Thursday, July 18, 2013

Orangutans are Cute....Right?

Over the past few days I have gotten several texts and messages asking how I am doing and realized it's been awhile since I last posted.

After writing the last update I was lying in bed thinking about everything and it hit me. I became overwhelmed and started sobbing. Sobbing. I have definitely shed more than a few tears during this journey but this time was different. These tears were ones of complete joy and amazement. I had never sobbed tears of joy before, ever.

I've read many stories of people who have walked this path before me, but when I actually sit and think about me being one of those people, it still seems so unreal to me. There's still a small part of me that thinks the other part of me is crazy.

" I did what? Quit chemo to cure c***** with food!!"

Yeah, that seems totally crazy to me, and I believe in what I'm doing. I can only imagine how that must have sounded to everyone else when I told them.

I've been very fortunate that even if people thought I was completely off my rocker, no one, well, almost no one, made me feel that way. I'm sure people were thinking it, saying it to each other, but not to me. And for that I am very grateful.  When I am c*****-free you all can share with me how crazy you thought I was. (Not yet!!)

As I've mentioned in a previous post I switched out the headcoverings for ball cap style hats weeks ago. The only time I was rocking a turban was to church, but at this point I'm not wearing one there either. The last time I put one on was more than 2 weeks ago and I hated how it made me feel. I felt like a c***** victim and I refuse to where them anymore. Although, my hair still isn't to the point where I feel comfortable not wearing something.

My hair is definitely taking its sweet time growing back. It's been months since chemo. I had the first treatment in the beginning of March and the second (and last) treatment at the end of March. But still, I have little hair.

I have a sufficient amount of hair the two inches above my ears and around the back of my head, which is why I can get away with ball caps. But the top, the top of my head has some issues. It's about 1/2 inch long and sticks straight up.
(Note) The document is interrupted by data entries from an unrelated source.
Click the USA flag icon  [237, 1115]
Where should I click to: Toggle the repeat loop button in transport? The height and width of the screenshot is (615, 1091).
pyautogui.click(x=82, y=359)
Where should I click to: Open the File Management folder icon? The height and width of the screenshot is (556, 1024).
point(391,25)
I look like a baby orangutan, no offense to baby orangutans. And it's still so thin you can see my scalp. I was trimming it to allow the new hair to catch up, but at this point I am just going to let it grow. And hopefully it will grow through this ridiculous awkward stage.
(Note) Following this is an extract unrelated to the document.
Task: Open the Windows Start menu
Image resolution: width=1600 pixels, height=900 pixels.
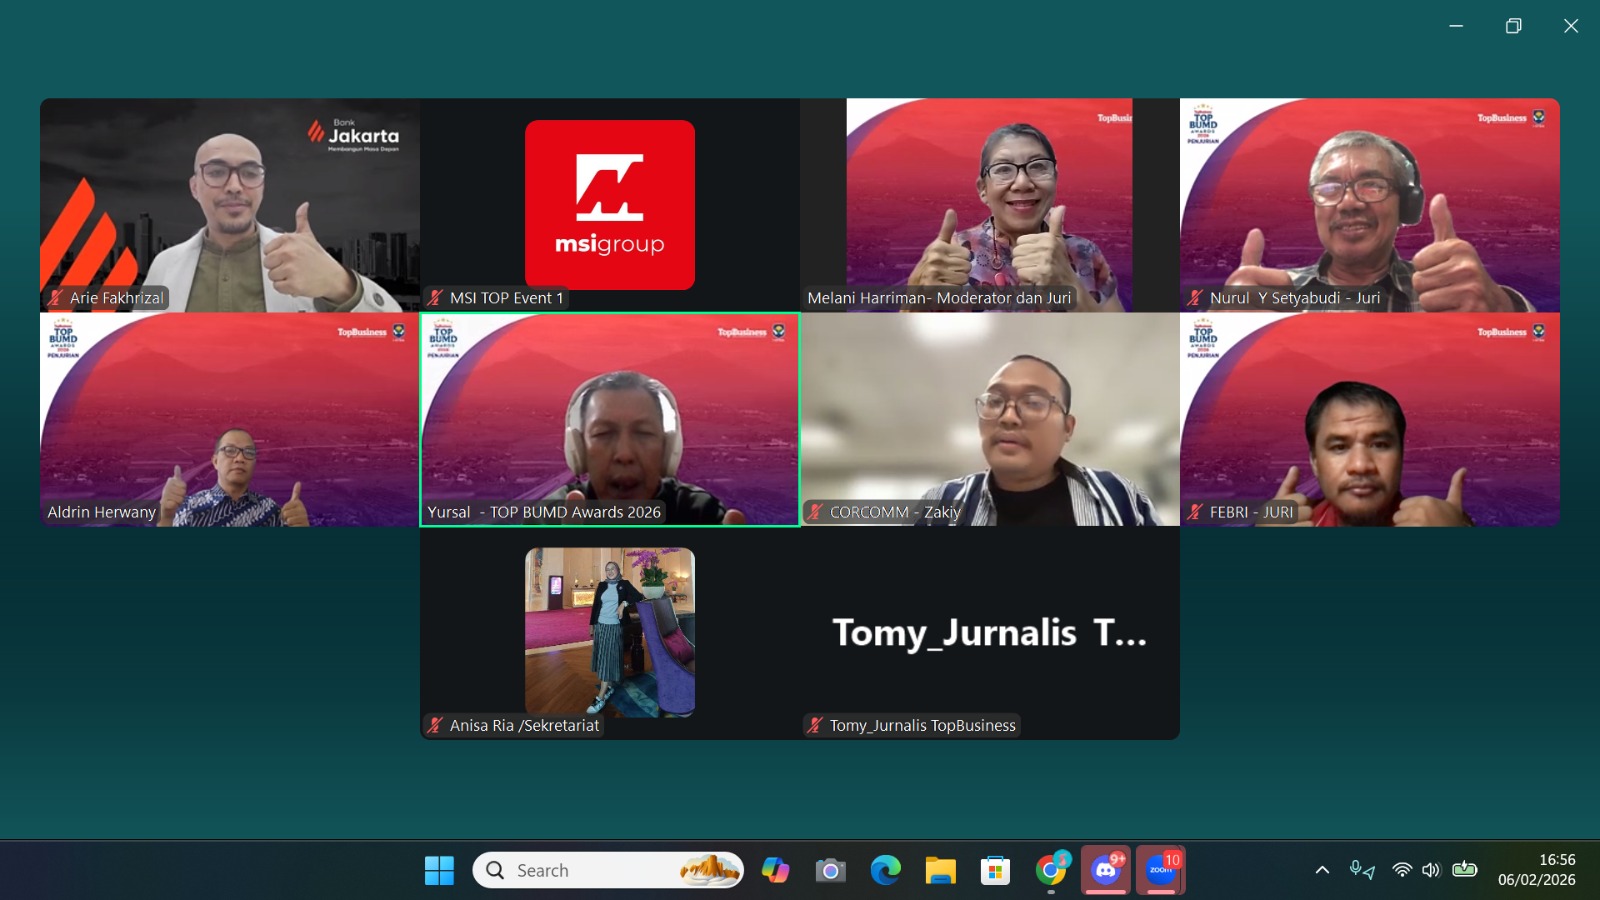Action: pos(439,870)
Last week I ran into an acquaintance from one of the kid's baseball teams from the past. I hadn't seen this parent in a couple of years. After the usual how've-you-been- greetings, she said very excitedly let me see your hair. Apparently she hadn't heard. After I gave her the short version of my story she told me that she just thought I had gotten a short haircut.

AWESOME!! I loved that she didn't know. I loved that she just thought I had gotten all my hair cut off.

The truth is, I don't often even think about the c*****. The things that I do have just become part of my day,   routine. I'm just living life. (Not a very exciting life, but still...)

The longer this goes on the less scary it is. All the symptoms I experienced last month that I found so terrifying, I had again this month and it wasn't any big deal because I had already been there. It was the not knowing if what I was doing was going to work that was so worrying. Now that I know that this is working, I can relax and just do what I need to do.

I was cleaning my living room about a week or so ago and I had a realization. Finally, after months of feeling drained and tiring very easily, I felt good. I felt normal. Something that I thought I would never feel again. As much as I dislike cleaning, I am so grateful to be able to without being exhausted afterwards.

I even mowed the grass the other day. I had forgotten how much I enjoy mowing the grass. No, seriously, I do. The lawnmower drowns out all the noise of the world (especially kids) and gives you time to think without any distractions. Plus it's great exercise. And it stays nicer longer than anything you do inside the house when the kids go around messing up everything you just cleaned.

I have days that are more frustrating than others. Some days I just want a giant burger with lots of cheese and bacon, days that I miss having my long hair, days that I wish I could just leave the house and not have to worry about packing a cooler with carrot juice. I have those days, but they're few and passing. Overall, I'm good.